Ask Your Question

Revision history [back]

Hi Annette,

if you want to build your own corpus from web content, you would have to make sure that this is legal in your country and that the owners allow that. Once you are certain that some web-content that you want to use can legally be copied to your computer and used for research or education maybe, you could use some tool that is based on wget to fetch the web-content via URL. wget is pretty powerful and can fetch an entire site with a lot of sub-pages. You should be able to find a lot of tutorial online, how to use wget, either via command line or in some graphical frontend (for Macs or Windows). Use your favorite search engine to figure out where to get wget for your favorite operating system (and it might actually be already installed, if you are using some Linux or Mac).

One way to convert HTML-pages (common webpages) to some corpus format would be to either transfer the page encoding to some XML language, for example the XML of the Text Encoding Initiative (TEI). You can use oXgarage for that, i.e. it can convert HTML, OpenOffice/LibreOffice or Word documents to TEI XML. This would allow you to handle meta-information and additional markup, e.g. linguistic annotations, either as inline or standoff annotations. There used to be some plugin for OpenOffice/LibreOffice that allows you to open up HTML, Word, ODF or other texts in OpenOffice and export those directly to TEI XML.

You can also use simple HTML-to-text converters to create raw text-files in some Unicode encoding, e.g. UTF-8. Simple tools like unhtml can be found online for various operating systems, that allow you to remove all HTML-tags from the files and leave just the raw text content for further analysis.
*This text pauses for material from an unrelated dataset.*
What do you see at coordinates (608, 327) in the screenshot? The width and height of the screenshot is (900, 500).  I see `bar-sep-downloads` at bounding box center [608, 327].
HTML-files can be opened with the common text processing software (OpenOffice/LibreOffice, MS Word, etc.) and exported to raw text.

For simple tools to extract collocations, frequency profiles, concordances, Laurence Anthony has some software collection here, e.g. AntConc and other tools. You will find other tools online, if you search for concordance and corpus analysis tools etc.

If you want to process the corpus and data linguistically, that is tokenize the text, break it into sentences, generate lemmata for the tokens, or part-of-speech tags, or even syntactically parse the texts, you should maybe look at the Stanford CoreNLP tools, the GATE text mining tools, etc.

Best wishes